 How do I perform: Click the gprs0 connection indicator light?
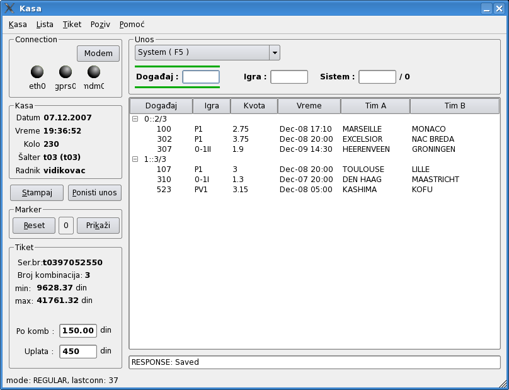[x=66, y=72]
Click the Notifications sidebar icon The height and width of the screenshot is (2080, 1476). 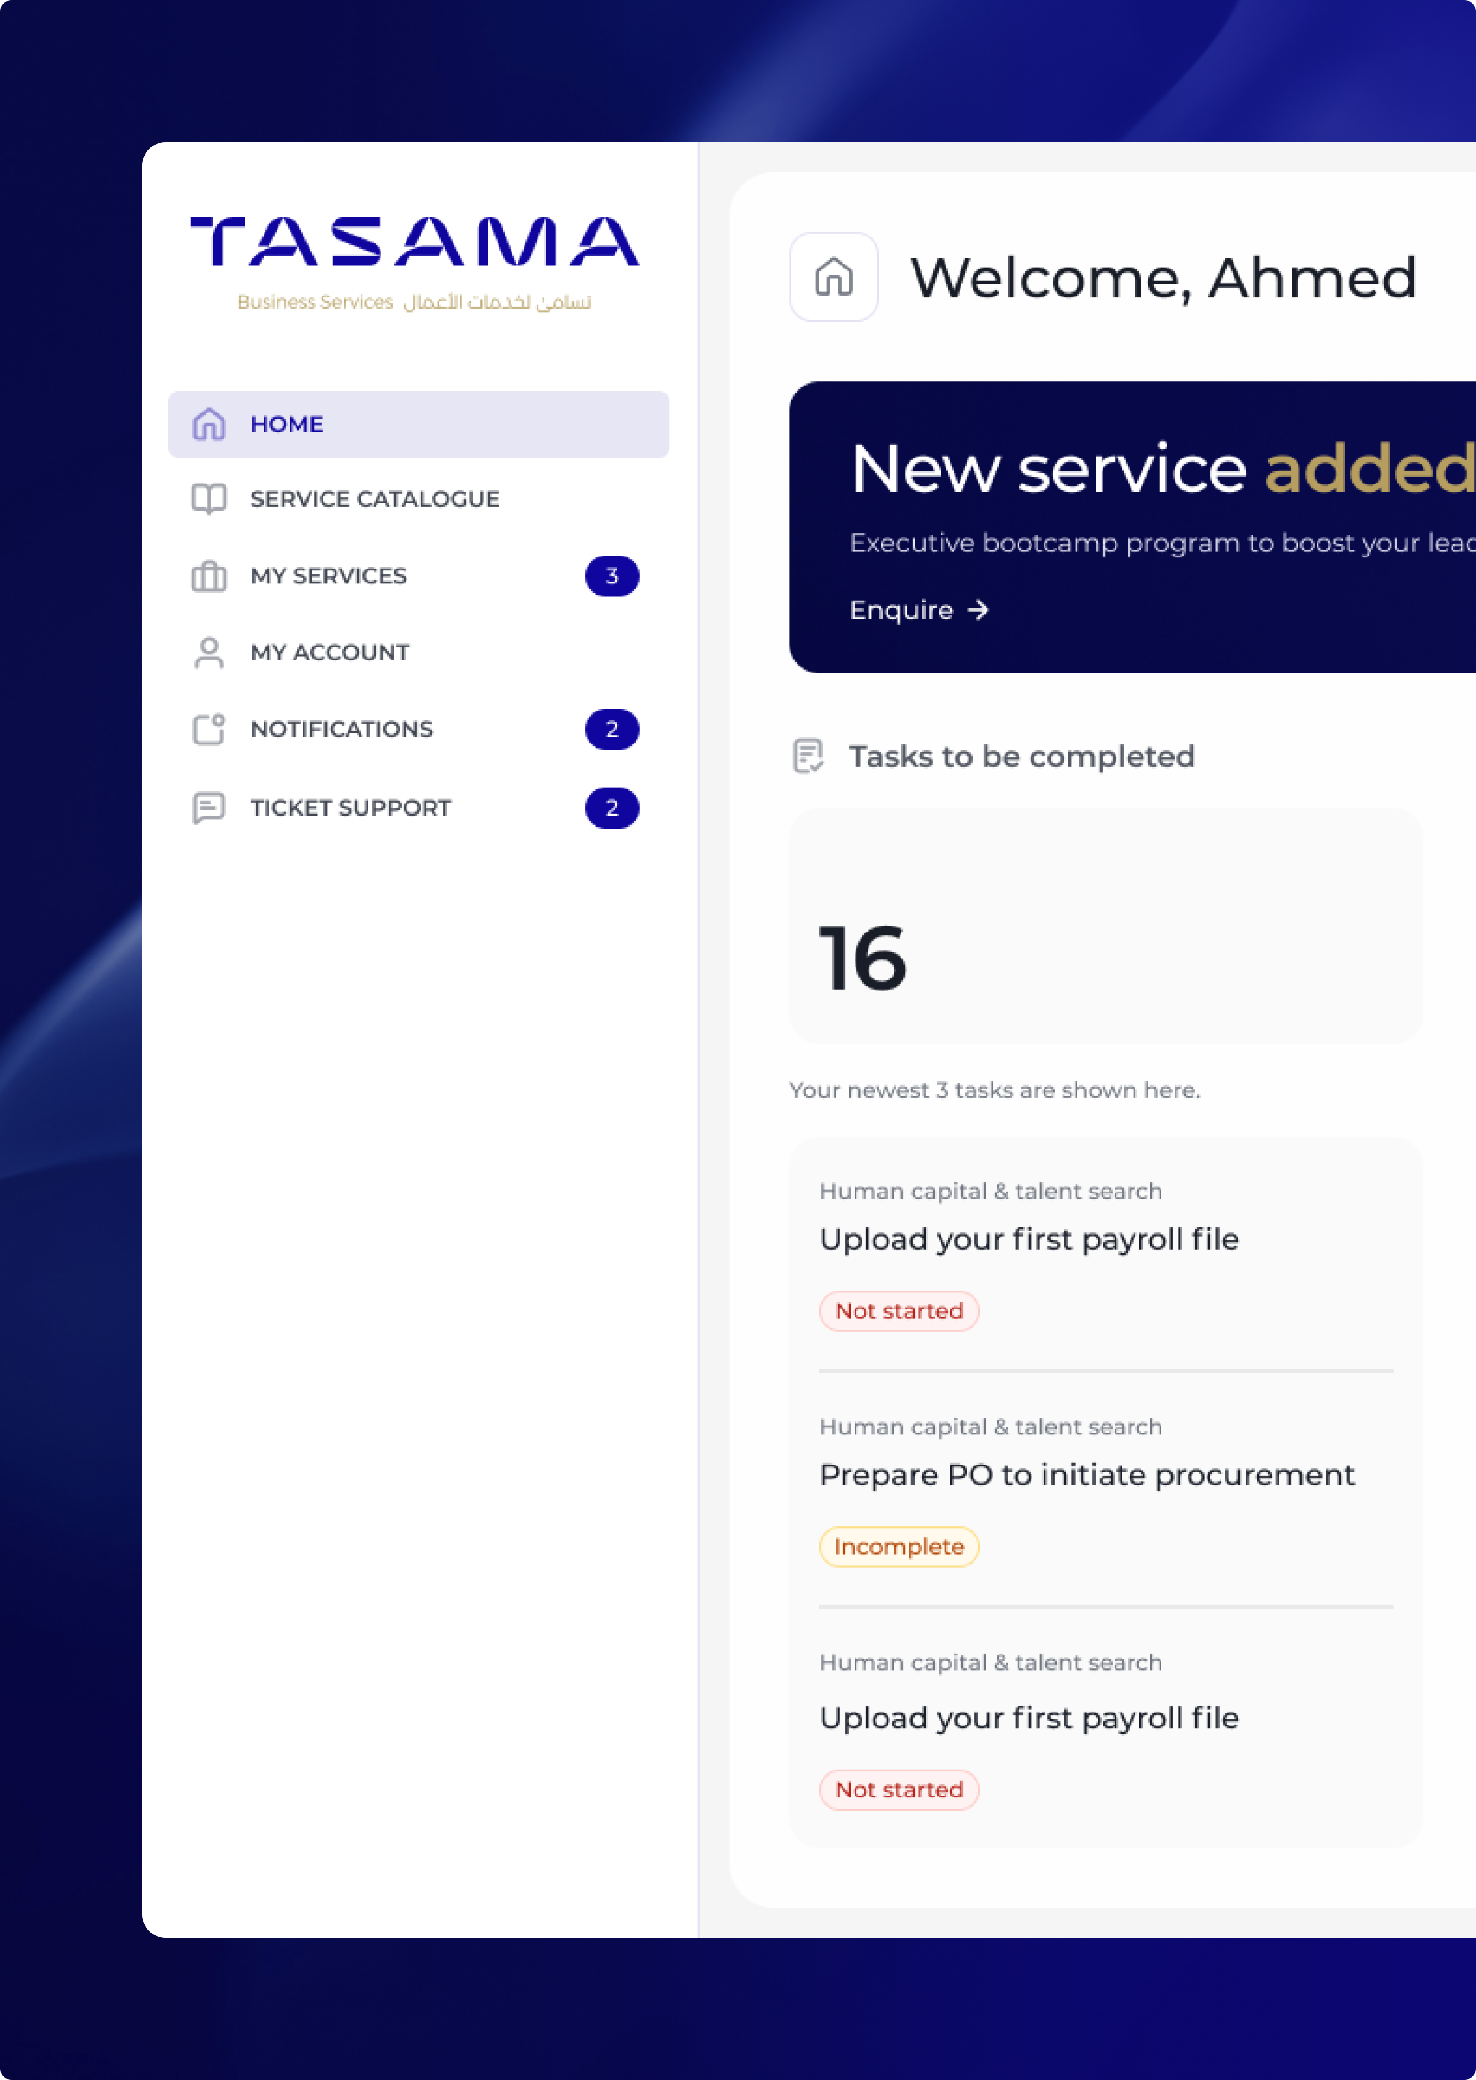click(x=209, y=729)
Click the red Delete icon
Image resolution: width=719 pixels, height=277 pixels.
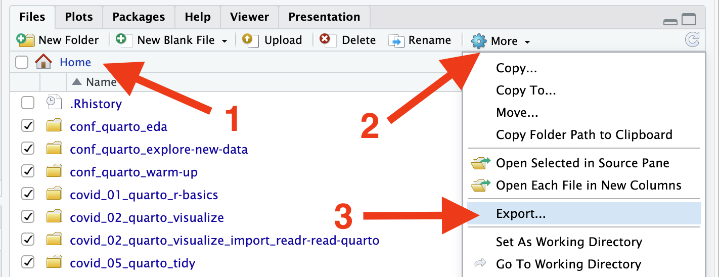click(x=328, y=40)
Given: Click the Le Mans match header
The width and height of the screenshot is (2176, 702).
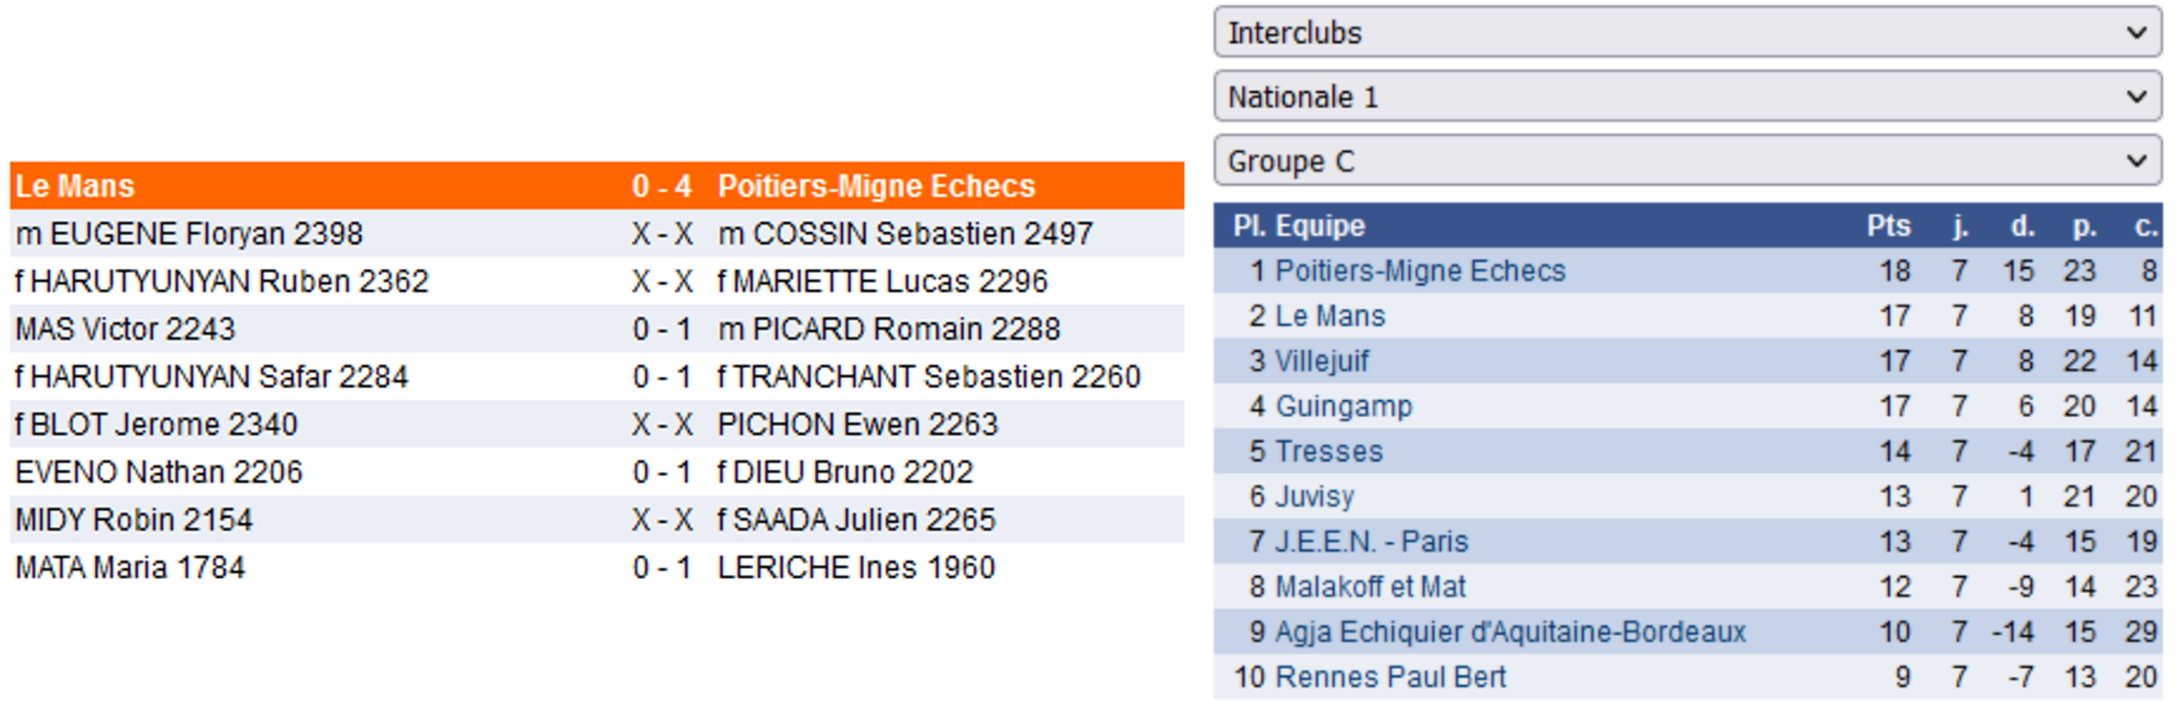Looking at the screenshot, I should (75, 185).
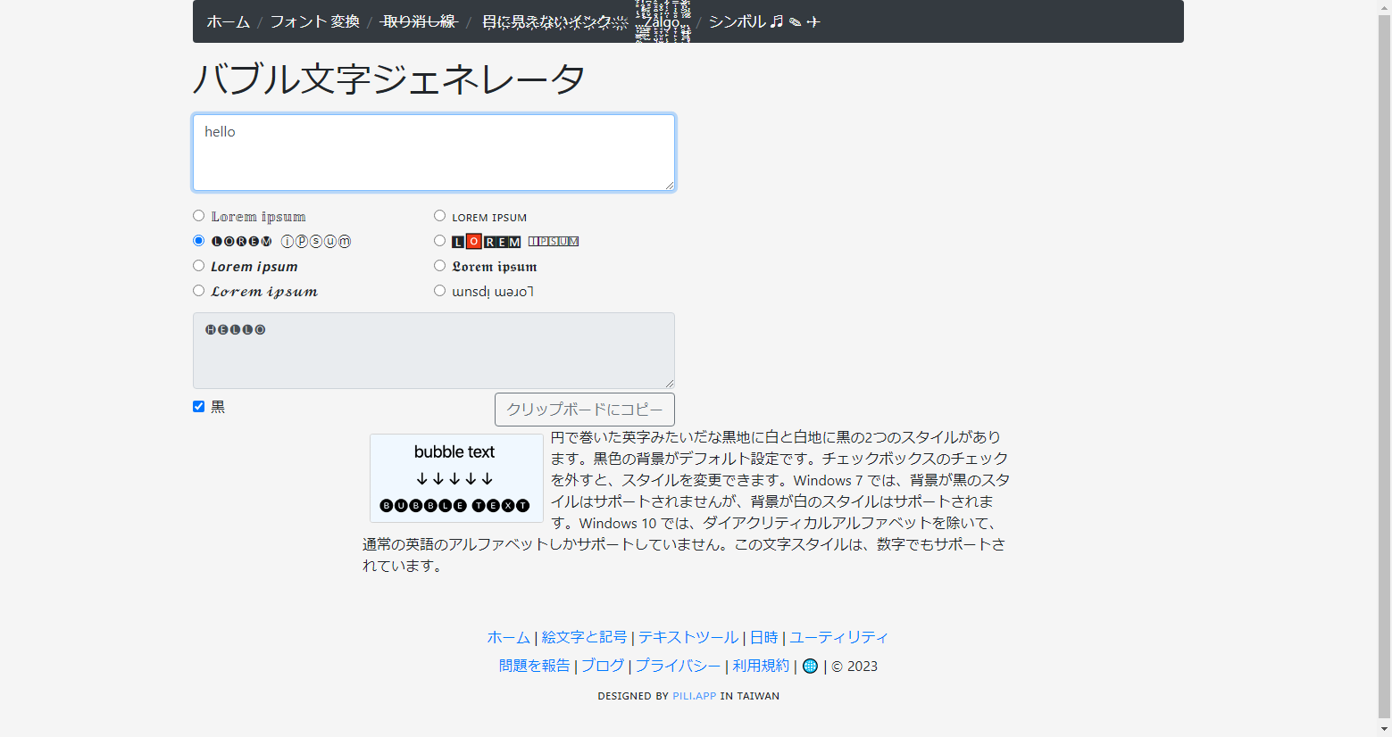
Task: Click the globe language icon in the footer
Action: 809,666
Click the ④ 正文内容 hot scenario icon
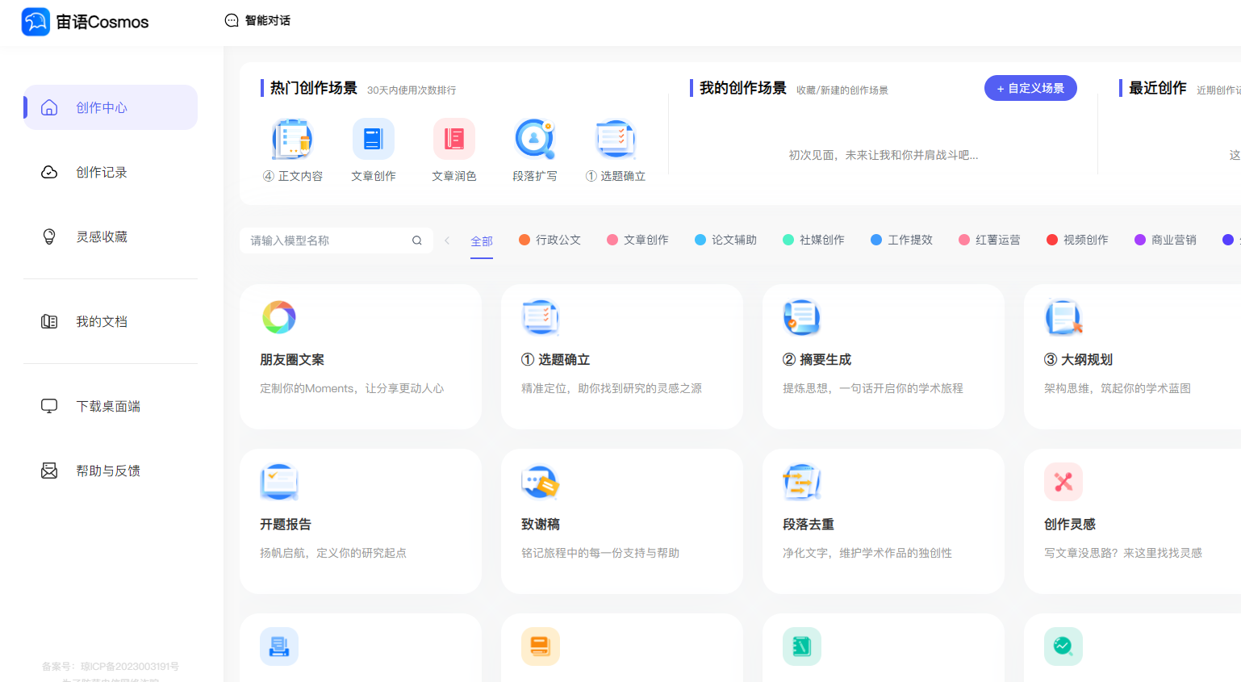This screenshot has height=682, width=1241. [x=293, y=139]
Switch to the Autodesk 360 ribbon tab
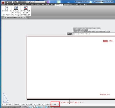 (x=68, y=5)
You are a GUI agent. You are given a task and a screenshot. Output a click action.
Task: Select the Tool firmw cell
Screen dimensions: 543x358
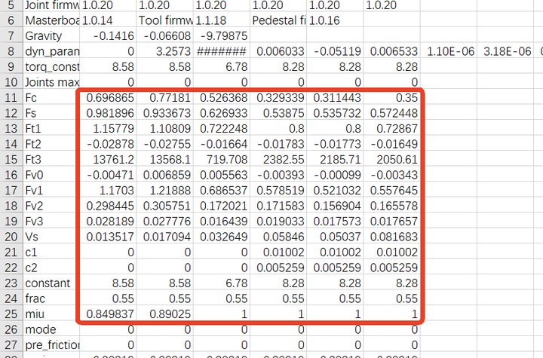tap(165, 20)
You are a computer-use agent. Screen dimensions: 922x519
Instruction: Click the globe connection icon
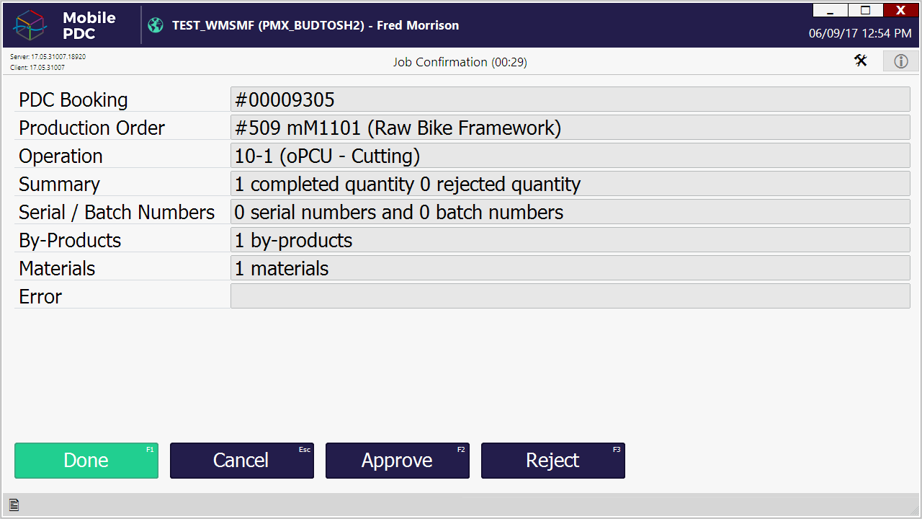(x=156, y=25)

* TASK TO COMPLETE
Rewrite the records from the line that has "Click the red Delete icon" through the end, replacing "Screen dimensions" with "Display size" and changing nothing else. Leave out the pictures.

* FULL ANSWER
Click the red Delete icon
Image resolution: width=719 pixels, height=277 pixels.
click(x=328, y=40)
Given: Click the Le Mans match header
The width and height of the screenshot is (2176, 702).
Looking at the screenshot, I should (75, 185).
Task: Click the globe language icon in the footer
Action: 809,666
Click the ④ 正文内容 hot scenario icon
This screenshot has height=682, width=1241. [x=293, y=139]
Switch to the Autodesk 360 ribbon tab
 (x=68, y=5)
You are a GUI agent. You are given a task and a screenshot. Output a click action.
Task: Select the Tool firmw cell
Display size: 543x358
tap(165, 20)
You are a computer-use agent. Display size: 922x519
Instruction: Click the globe connection icon
(x=156, y=25)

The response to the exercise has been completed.